Problem requirements
Among the records, how many lines contain "agent"? Only the number is needed.

Provided records
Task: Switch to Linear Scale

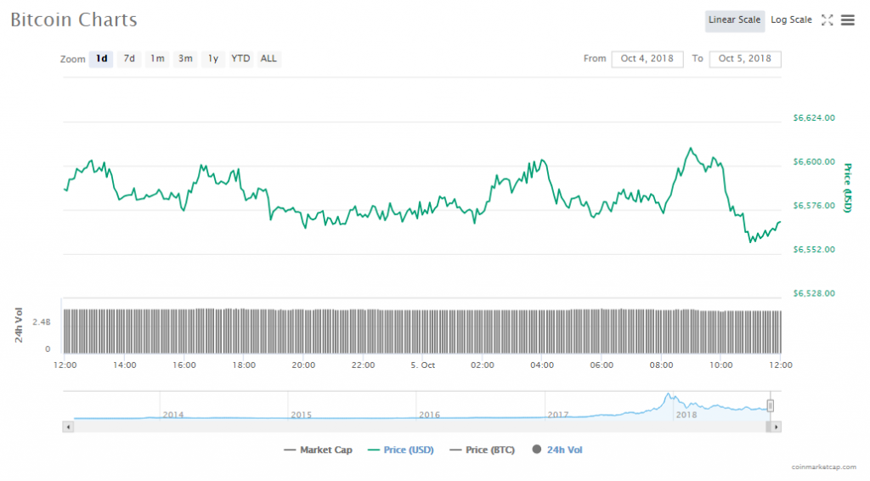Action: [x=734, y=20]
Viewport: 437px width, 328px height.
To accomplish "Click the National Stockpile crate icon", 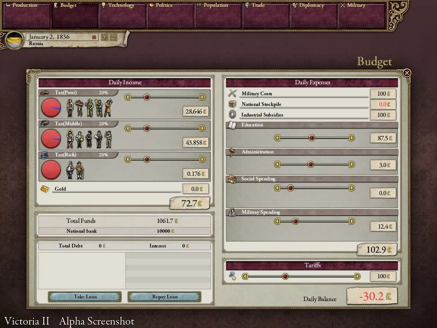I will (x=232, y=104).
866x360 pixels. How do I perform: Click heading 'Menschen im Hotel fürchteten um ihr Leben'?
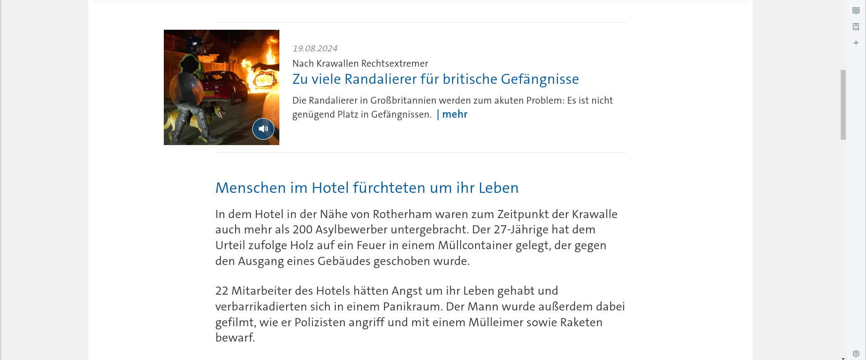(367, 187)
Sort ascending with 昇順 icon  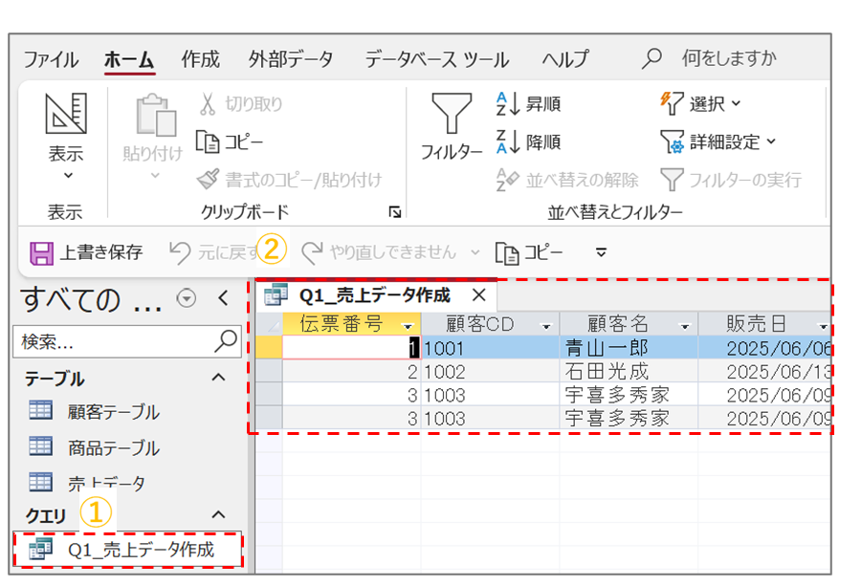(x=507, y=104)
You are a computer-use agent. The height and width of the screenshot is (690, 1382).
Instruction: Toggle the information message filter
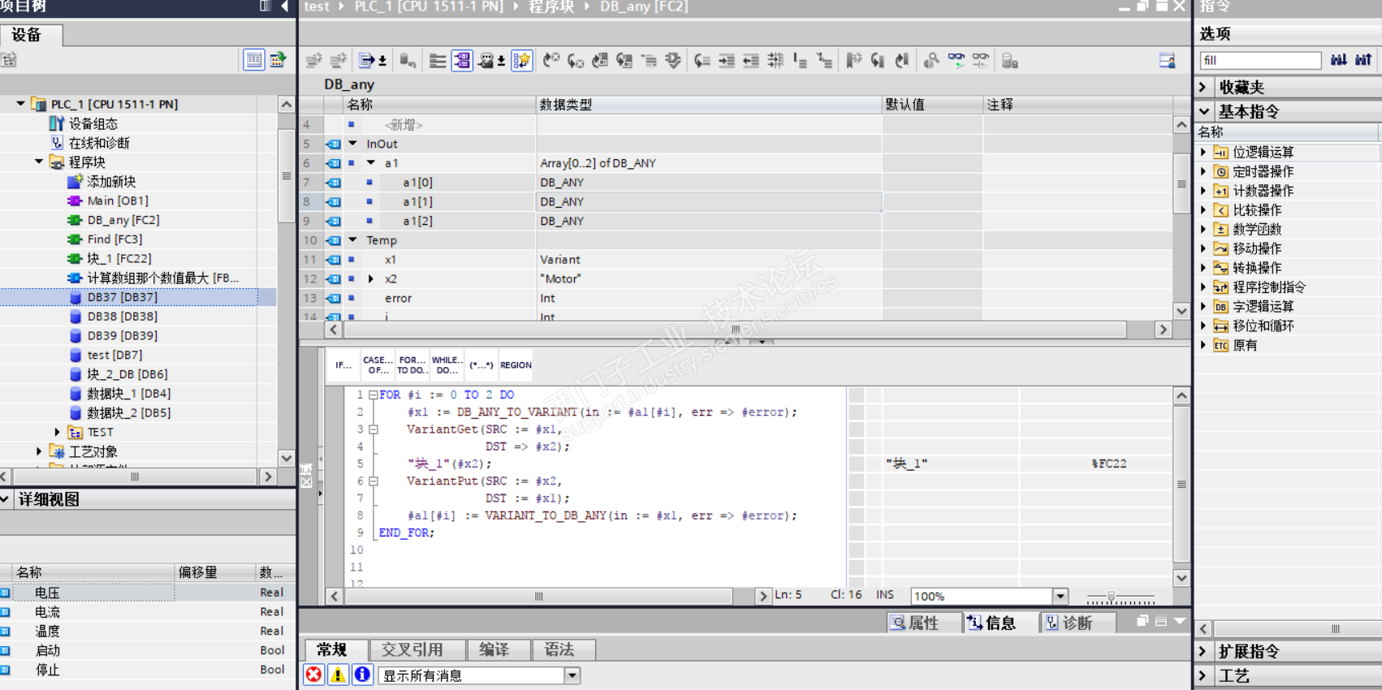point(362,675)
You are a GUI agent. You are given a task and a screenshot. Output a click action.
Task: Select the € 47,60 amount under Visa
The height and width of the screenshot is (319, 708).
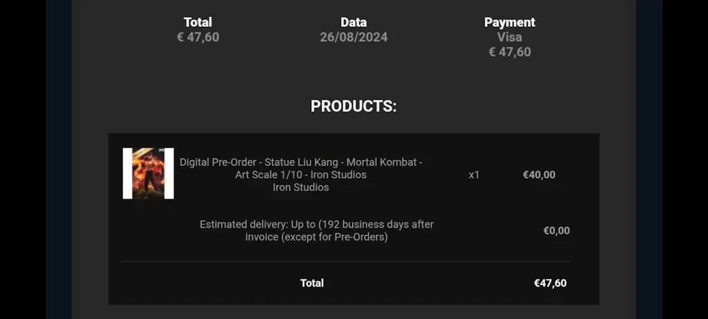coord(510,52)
==
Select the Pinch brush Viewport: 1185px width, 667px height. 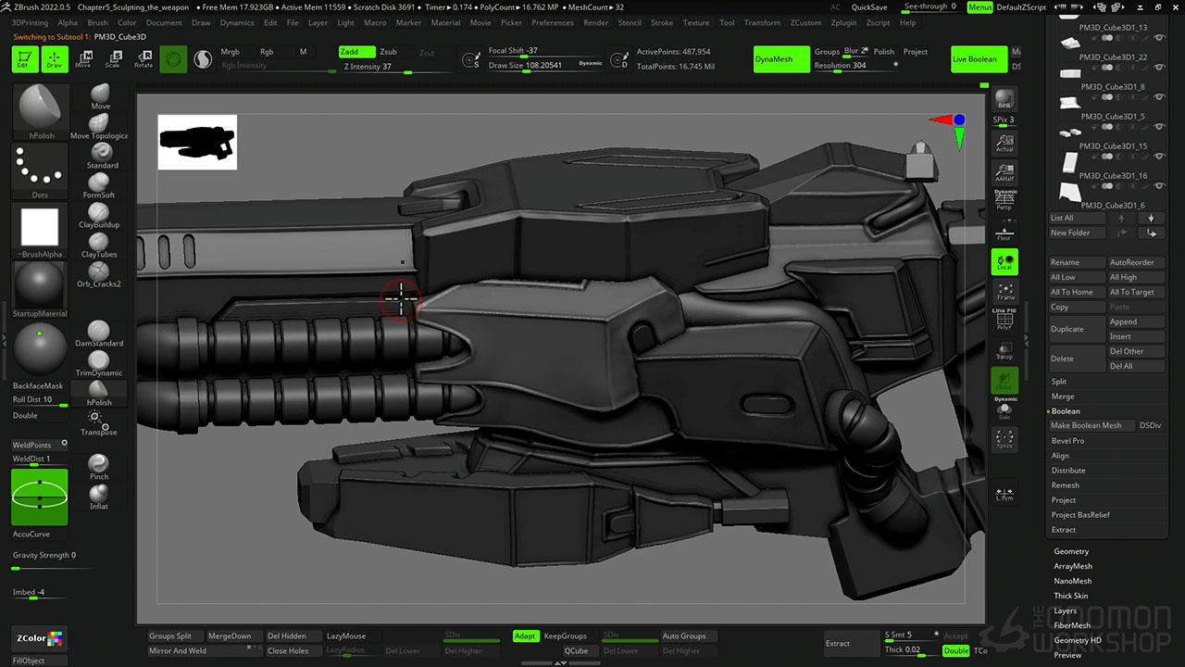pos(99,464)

Task answer
2